Schweden übernimmt EU-Ratspräsidentschaft: Wer regiert jetzt in Brüssel?

Inmitten zahlreicher Krisen übernimmt Schweden den Vorsitz im Rat der Europäischen Union. Zum Antrittsbesuch ging es für Regierungschef Ulf Kristersson am Dienstag nach Paris. Kann er dort europäische Bedenken entkräften?

Es klang kaum wie ein Willkommensgruß an die Europäische Union. Jimmie Åkesson, Parteichef der rechten Schwedendemokraten (SD), zeigte sich Mitte November bei einer parlamentarischen Debatte im Stockholmer Reichstag wütend über „Brüssels Bürokraten“.

Schweden müsse sich, so Åkesson, endlich von der „wahnwitzigen Vorstellung“ verabschieden, dass Brüssel sich allzu häufig in die Politik einzelner Mitgliedsstaaten einmische.

Jetzt, sechs Wochen später, ist es ausgerechnet Stockholms Aufgabe, diese Politik entscheidend mitzubestimmen. Seit dem Jahreswechsel steht das größte Land Skandinaviens dem Rat der Europäischen Union vor.

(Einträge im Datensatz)
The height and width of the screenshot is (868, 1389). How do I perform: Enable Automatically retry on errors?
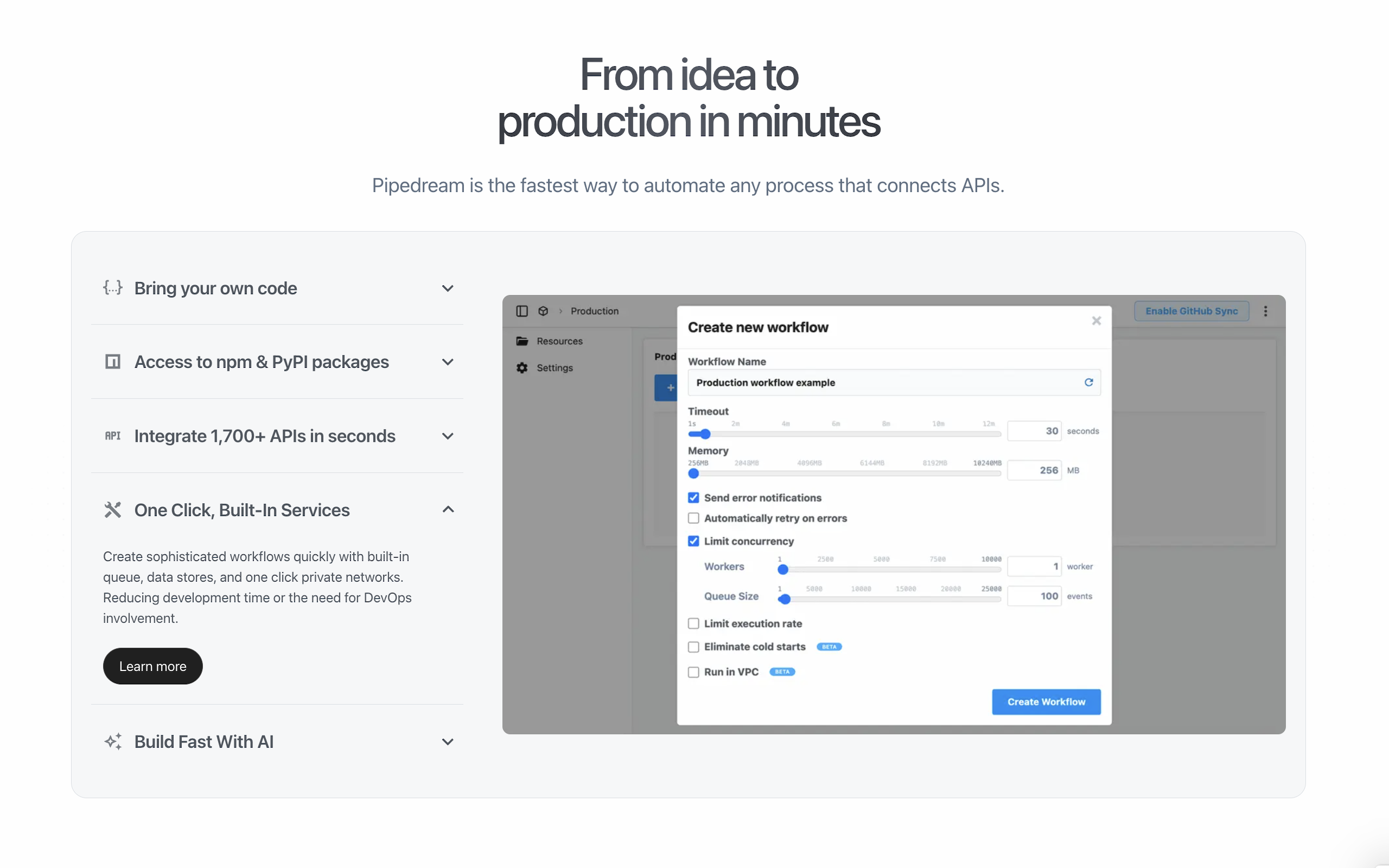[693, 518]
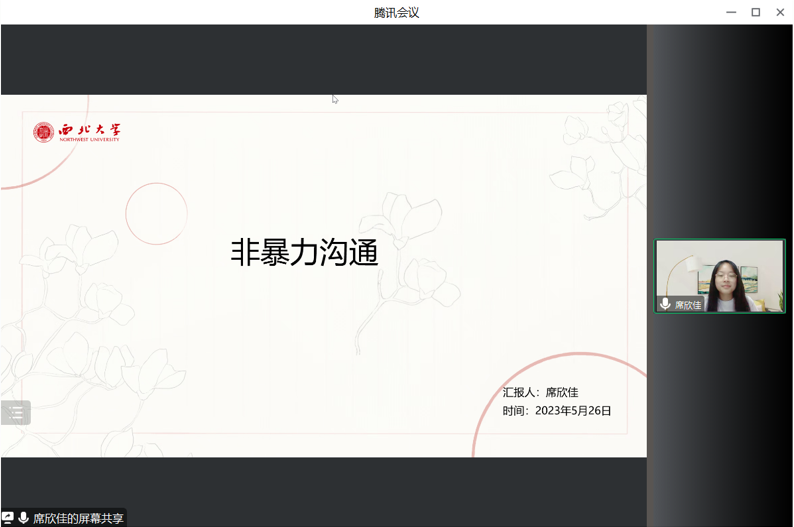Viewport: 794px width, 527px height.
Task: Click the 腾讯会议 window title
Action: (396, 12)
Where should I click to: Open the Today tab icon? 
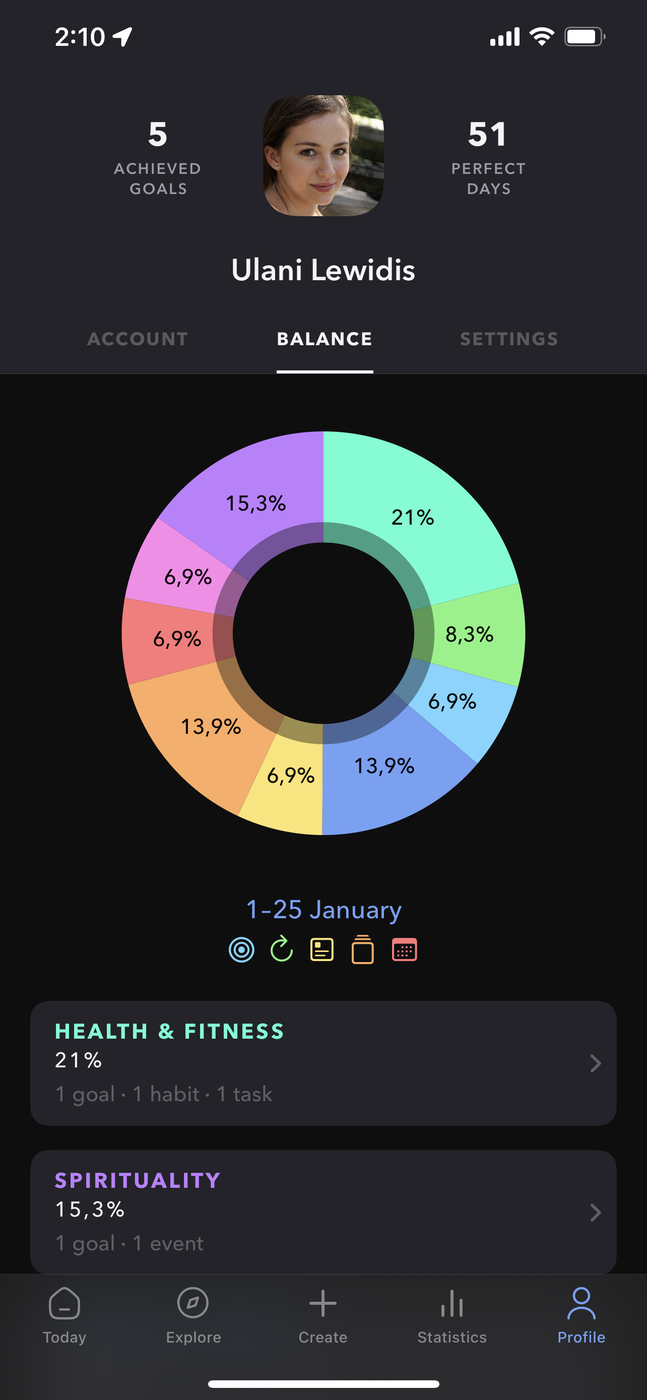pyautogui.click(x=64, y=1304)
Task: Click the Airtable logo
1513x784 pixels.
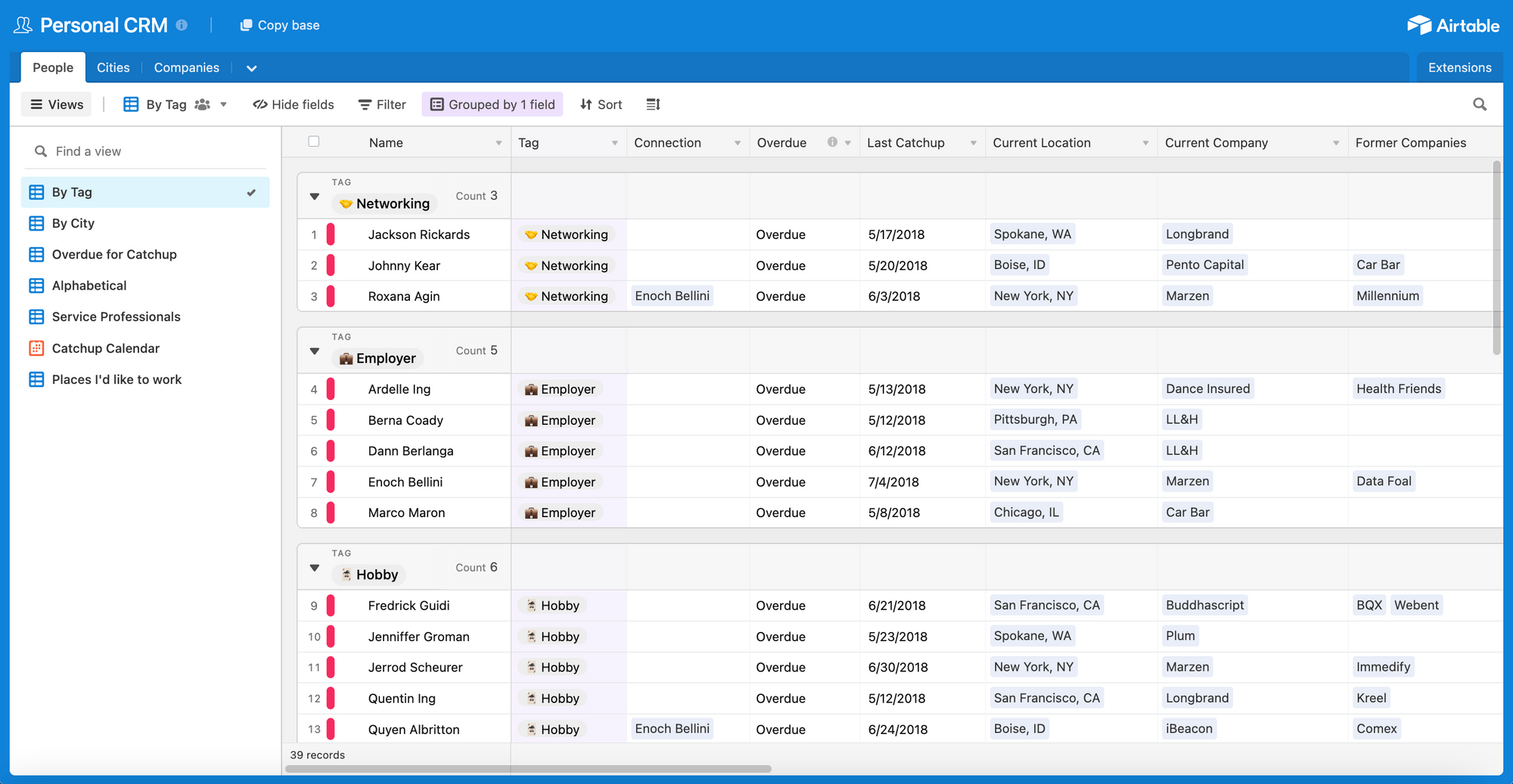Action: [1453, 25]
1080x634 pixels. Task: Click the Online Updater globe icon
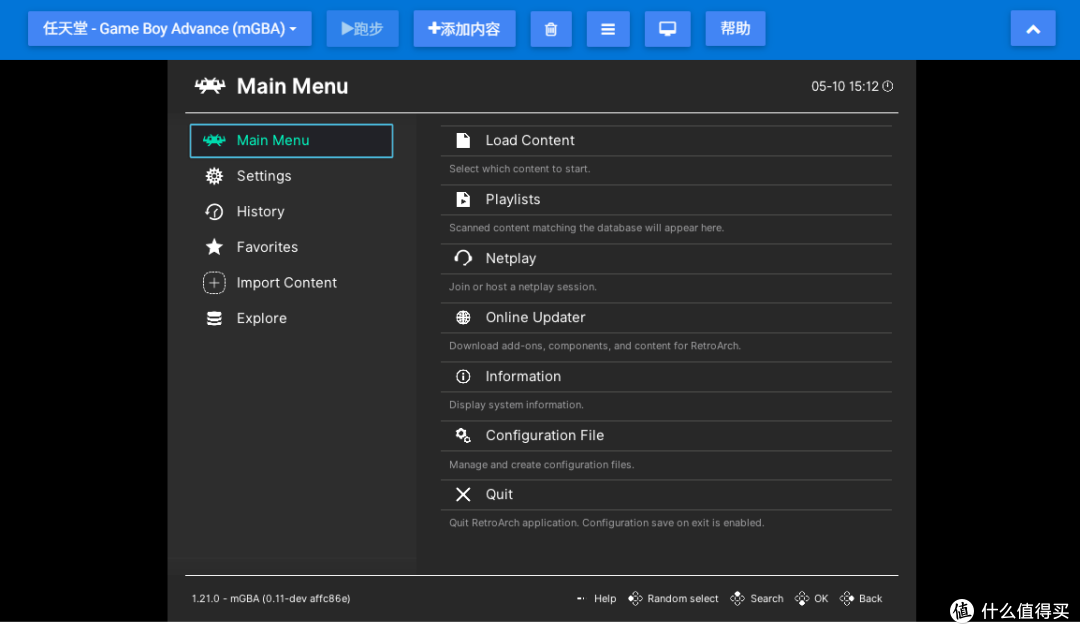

§ Textaufgabe: Aktualisiere den Artikel über Schwedens EU-Ratspräsidentschaft, beginnend bei „Schweden übernimmt EU-Ratspräsidentschaft: Wer“ und endend bei „einzelner Mitgliedsstaaten einmische.“, und setze dabei „Ministerpräsident“ an die Stelle von „Regierungschef“. Die Daten spielen hierfür keine Rolle.

§ Endgültige Antwort:
Schweden übernimmt EU-Ratspräsidentschaft: Wer regiert jetzt in Brüssel?

Inmitten zahlreicher Krisen übernimmt Schweden den Vorsitz im Rat der Europäischen Union. Zum Antrittsbesuch ging es für Ministerpräsident Ulf Kristersson am Dienstag nach Paris. Kann er dort europäische Bedenken entkräften?

Es klang kaum wie ein Willkommensgruß an die Europäische Union. Jimmie Åkesson, Parteichef der rechten Schwedendemokraten (SD), zeigte sich Mitte November bei einer parlamentarischen Debatte im Stockholmer Reichstag wütend über „Brüssels Bürokraten“.

Schweden müsse sich, so Åkesson, endlich von der „wahnwitzigen Vorstellung“ verabschieden, dass Brüssel sich allzu häufig in die Politik einzelner Mitgliedsstaaten einmische.